COMPLETA QUANTO SEGUE
(1) Per ciascuna affermazione, di' se è d'accordo con l'intervista sul postmodernismo. Rispondi sì o no e cita fra virgolette le parole decisive. (a) Chi risponde dice di essere stato postmodernista trent'anni fa. (b) Chi risponde conosce bene le posizioni di Rigotti, Veca e Bosetti. (c) Secondo chi risponde, chi ha inventato il telefono pensava di usarlo per sentire i concerti a casa.
(2) Nell'intervista sul postmodernismo, con quale parola Hegel indicava il superare gli errori conservando il buono?
(3) Riporta dall'intervista sul postmodernismo il tratto che va da "I suoi critici" fino a "dai nostri schemi.".

TESTO SCELTO

□ □ □ □ □ □ □

Andiamo alla polemica. Perché tanto livore contro i postmodernisti?
«Quale livore, di grazia? Trent'anni fa ero postmodernista. Ma un medico che va in pensione senza aggiornare le nozioni imparate all'università non è un buon medico, e lo stesso vale per un filosofo. Nessun livore, dunque, se mai tenerezza. E soprattutto necessità di capire e di storicizzare, per compiere quella che Hegel chiamava Aufhebung: superare gli errori conservando il molto che c'era di buono».
I suoi critici - Francesca Rigotti, Salvatore Veca, Giancarlo Bosetti - non si riconoscono nel ritratto da Lei confezionato del postmodernista-tipo. Sanno benissimo anche loro, dicono, che esistono le montagne e le pantofole. Quel che respingono è l'assolutizzazione di Verità e Realtà che dipendono dai nostri schemi.
«Fanno bene a non riconoscersi nel ritratto perché, in tutta sincerità, non parlavo di loro (e non ci pensavo nemmeno: ignoro le loro posizioni, cercherò di documentarmi). Parlavo di filosofi come Nietzsche, Heidegger, Gadamer, Foucault, Rorty, Vattimo, che, con diversi accenti, hanno sostenuto che la realtà dipende in ultima istanza dai nostri schemi concettuali».
Gli autori che cita sono nel loro pedigree. E sono stati tutti grandi critici dell'ideologia. Lei però li accusa di avere partorito la dittatura delle opinioni. Non è un colpo basso?
«Purtroppo le buone intenzioni non bastano nemmeno nei regali (ce ne accorgiamo sotto Natale) figuriamoci nelle teorie. Succede alle grandi teorie quello che succede alle invenzioni, e cioè che possono avere degli sviluppi non previsti dai loro inventori. Chi ha inventato il telefono pensava che sarebbe stato un modo per sentire i concerti a casa su abbonamento. Chi ha inventato il postmoderno non pensava che avrebbe portato al populismo. Non è colpa dell'inventore, ma sarebbe irresponsabile non cercare di capire perché si sia prodotto un simile effetto indesiderato».
ll postmodernismo è da buttare perché relativizzando e tutto ha generato mostri demagogici. Ma così scegliamo una teoria non in base alla sua verità, ma alla sua funzionalità per la società giusta. Non è un argomento da filosofo pragmatista?
«Mi sembra ovvio che, per ciò che riguarda il mondo sociale, si debbano proporre delle teorie che assicurino una società giusta. Provi a pensare il contrario, proporre delle teorie che assicurino una società ingiusta… Se inoltre si considera che la relativizzazione del mondo naturale proposta dal postmodernismo non è neanche vera, mi chiedo proprio perché dovremmo tenerci il postmodernismo!».

□ □ □ □ □ □ □

DATI FORNITI

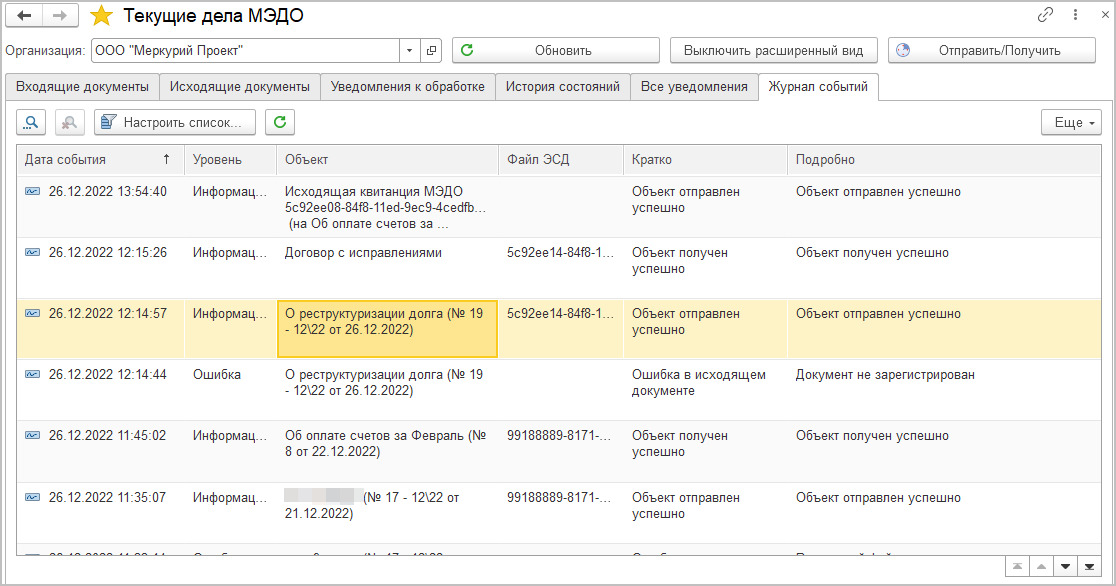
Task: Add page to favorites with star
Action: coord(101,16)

□ □ □ □ □ □ □

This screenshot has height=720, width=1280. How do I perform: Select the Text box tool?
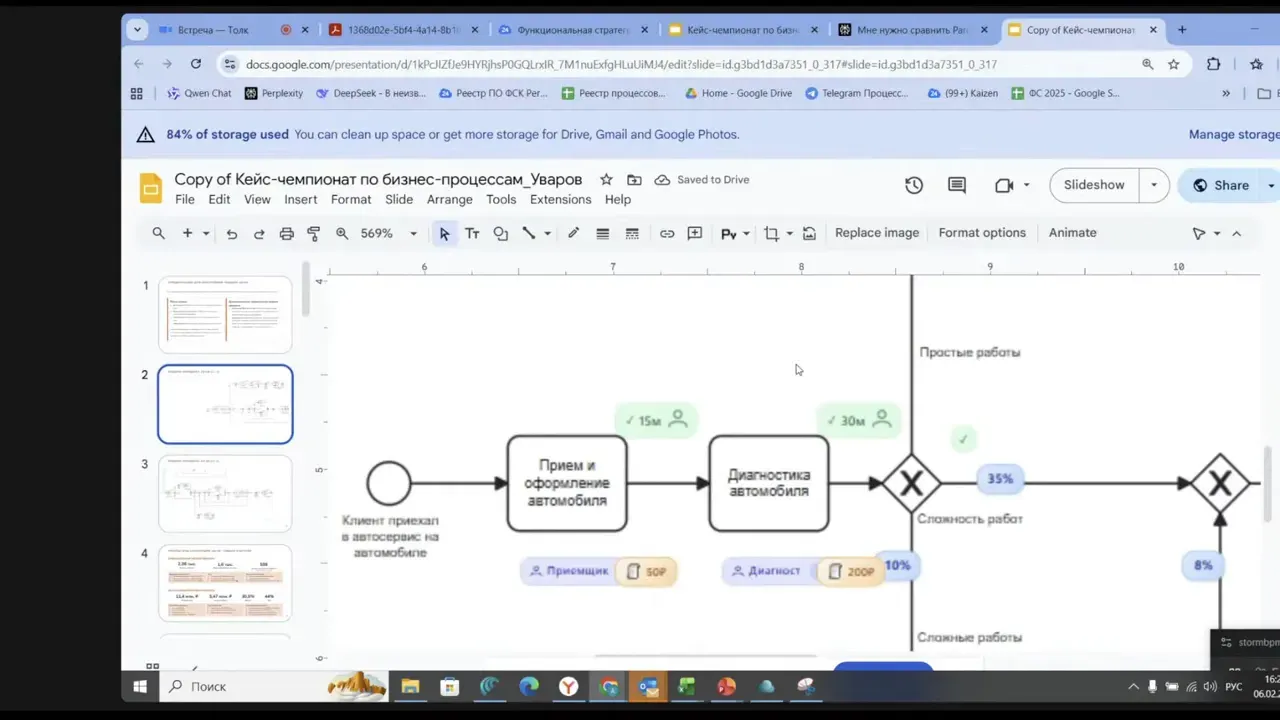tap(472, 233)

□ □ □ □ □ □ □

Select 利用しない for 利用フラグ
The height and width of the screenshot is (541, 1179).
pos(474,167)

□ □ □ □ □ □ □

SOLUZIONI PER ESERCIZIO
(1)
(a) Sì: «Trent'anni fa ero postmodernista.»
(b) No: «ignoro le loro posizioni, cercherò di documentarmi»
(c) Sì: «Chi ha inventato il telefono pensava che sarebbe stato un modo per sentire i concerti a casa su abbonamento.»

(2) Aufhebung.

(3)
I suoi critici - Francesca Rigotti, Salvatore Veca, Giancarlo Bosetti - non si riconoscono nel ritratto da Lei confezionato del postmodernista-tipo. Sanno benissimo anche loro, dicono, che esistono le montagne e le pantofole. Quel che respingono è l'assolutizzazione di Verità e Realtà che dipendono dai nostri schemi.